→ What the exercise asks:
The reply should consist of the entire listing, word for word.

»»

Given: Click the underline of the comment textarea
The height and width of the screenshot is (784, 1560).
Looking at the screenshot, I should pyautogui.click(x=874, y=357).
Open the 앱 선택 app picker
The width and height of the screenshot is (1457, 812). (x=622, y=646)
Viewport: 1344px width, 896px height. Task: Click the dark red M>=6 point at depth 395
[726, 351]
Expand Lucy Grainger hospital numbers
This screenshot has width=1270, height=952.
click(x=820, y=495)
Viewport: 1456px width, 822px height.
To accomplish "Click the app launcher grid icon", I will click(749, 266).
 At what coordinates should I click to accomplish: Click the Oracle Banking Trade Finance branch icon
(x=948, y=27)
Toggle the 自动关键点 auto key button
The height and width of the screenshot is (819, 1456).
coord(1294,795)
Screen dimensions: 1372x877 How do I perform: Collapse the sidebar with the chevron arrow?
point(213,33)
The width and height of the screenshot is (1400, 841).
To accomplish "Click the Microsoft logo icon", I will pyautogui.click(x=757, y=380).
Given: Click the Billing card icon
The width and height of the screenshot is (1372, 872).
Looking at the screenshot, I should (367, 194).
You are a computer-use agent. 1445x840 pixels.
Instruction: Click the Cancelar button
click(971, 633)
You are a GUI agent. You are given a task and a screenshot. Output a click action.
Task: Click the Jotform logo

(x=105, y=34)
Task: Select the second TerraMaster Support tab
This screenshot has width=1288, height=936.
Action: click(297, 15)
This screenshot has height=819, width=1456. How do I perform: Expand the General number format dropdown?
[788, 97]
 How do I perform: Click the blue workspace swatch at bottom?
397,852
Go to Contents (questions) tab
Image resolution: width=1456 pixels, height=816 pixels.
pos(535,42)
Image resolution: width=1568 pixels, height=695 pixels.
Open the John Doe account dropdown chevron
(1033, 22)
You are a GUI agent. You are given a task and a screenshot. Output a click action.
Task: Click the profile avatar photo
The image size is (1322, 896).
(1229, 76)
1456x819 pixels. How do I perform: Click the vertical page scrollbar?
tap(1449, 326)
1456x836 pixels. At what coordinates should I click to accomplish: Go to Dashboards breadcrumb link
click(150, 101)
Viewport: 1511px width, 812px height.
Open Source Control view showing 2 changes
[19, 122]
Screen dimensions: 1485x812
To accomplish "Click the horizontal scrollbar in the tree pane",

««

→ Solved exercise:
Given: Click the underline of the comment textarea
The height and width of the screenshot is (784, 1560).
Looking at the screenshot, I should pyautogui.click(x=874, y=357).
Open the 앱 선택 app picker
The width and height of the screenshot is (1457, 812). (x=622, y=646)
Viewport: 1344px width, 896px height. Task: Click the dark red M>=6 point at depth 395
[726, 351]
Expand Lucy Grainger hospital numbers
This screenshot has width=1270, height=952.
click(x=820, y=495)
Viewport: 1456px width, 822px height.
To accomplish "Click the app launcher grid icon", I will click(749, 266).
 At what coordinates should I click to accomplish: Click the Oracle Banking Trade Finance branch icon
(x=948, y=27)
Toggle the 自动关键点 auto key button
The height and width of the screenshot is (819, 1456).
coord(1294,795)
Screen dimensions: 1372x877 How do I perform: Collapse the sidebar with the chevron arrow?
point(213,33)
The width and height of the screenshot is (1400, 841).
To accomplish "Click the Microsoft logo icon", I will pyautogui.click(x=757, y=380).
Given: Click the Billing card icon
The width and height of the screenshot is (1372, 872).
Looking at the screenshot, I should (367, 194).
You are a computer-use agent. 1445x840 pixels.
Instruction: Click the Cancelar button
click(971, 633)
You are a GUI agent. You are given a task and a screenshot. Output a click action.
Task: Click the Jotform logo

(x=105, y=34)
Task: Select the second TerraMaster Support tab
This screenshot has width=1288, height=936.
Action: click(297, 15)
This screenshot has height=819, width=1456. How do I perform: Expand the General number format dropdown?
[788, 97]
 How do I perform: Click the blue workspace swatch at bottom?
397,852
Go to Contents (questions) tab
Image resolution: width=1456 pixels, height=816 pixels.
pos(535,42)
Image resolution: width=1568 pixels, height=695 pixels.
Open the John Doe account dropdown chevron
(1033, 22)
You are a GUI agent. You are given a task and a screenshot. Output a click action.
Task: Click the profile avatar photo
The image size is (1322, 896).
(1229, 76)
1456x819 pixels. How do I perform: Click the vertical page scrollbar?
tap(1449, 326)
1456x836 pixels. At what coordinates should I click to accomplish: Go to Dashboards breadcrumb link
click(150, 101)
Viewport: 1511px width, 812px height.
Open Source Control view showing 2 changes
[19, 122]
Screen dimensions: 1485x812
To accomplish "Click the horizontal scrollbar in the tree pane",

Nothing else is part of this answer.